Leaders from Uganda’s industrial sector are calling on the government to undertake urgent structural reforms, saying that persistent policy, infrastructure and financial bottlenecks are limiting the country’s manufacturing potential.
Speaking at the Uganda Manufacturers Association (UMA) International Trade Fair in Lugogo, executives described industries that are ready and willing to grow, invest and innovate but are being held back by high borrowing costs, weak trade facilitation and poor logistics.
Among the key concerns: commercial lending rates well over 18%, which restrict investment and expansion; regional trade barriers that affect nearly a third of manufactured exports; heavy import reliance for raw materials such as steel, plastics, cereals and petroleum products; and high logistics costs due to poor roads and inefficient port‐related processes.

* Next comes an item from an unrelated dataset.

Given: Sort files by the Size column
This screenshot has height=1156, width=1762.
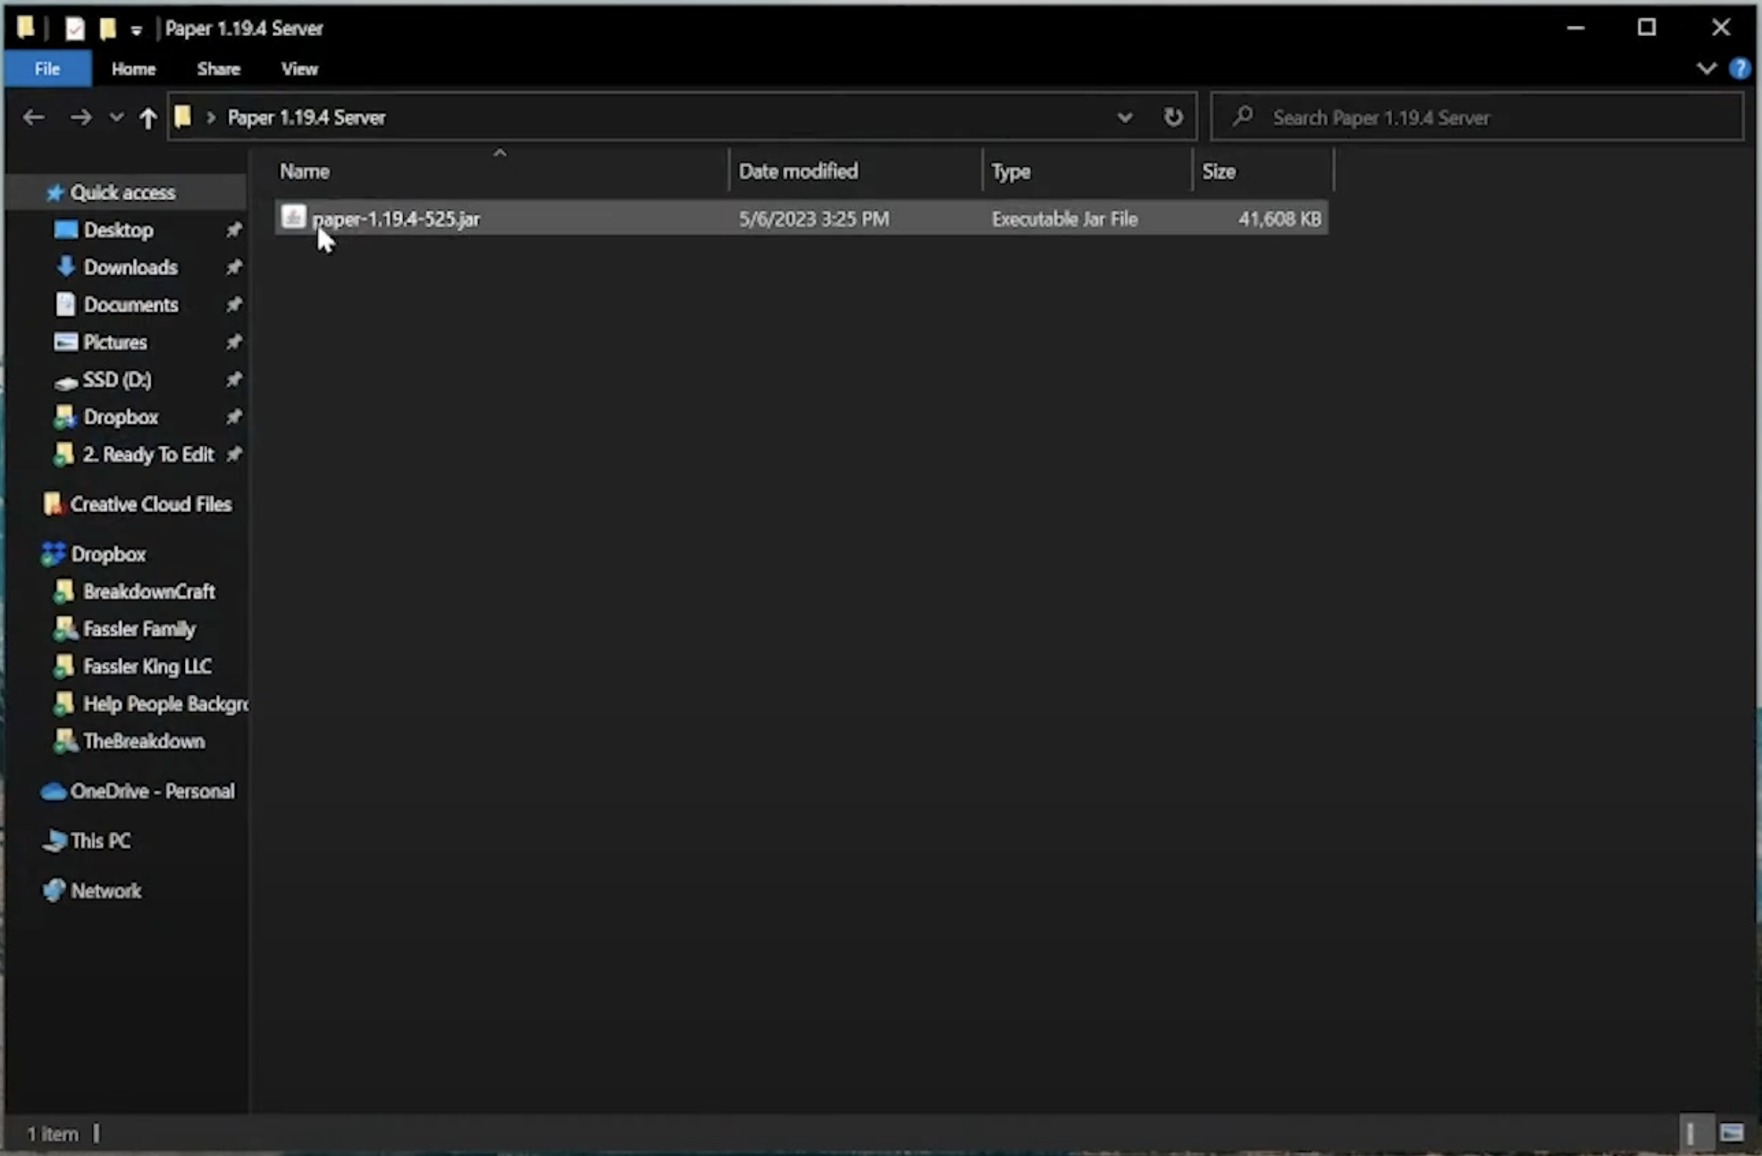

UMA leaders also called for stronger use of domestic long‐term funds (for example from social security savings) to reduce financing costs for industry, improved infrastructure in key industrial hubs and export points, and better policy predictability through annual review of industrial strategies.
While the government reaffirmed its commitment to industrialisation as a key pillar of economic transformation, manufacturers say delivery on supportive policy, fair trade rules and affordable finance must match rhetoric if Uganda is to achieve sustainable manufacturing growth and job creation.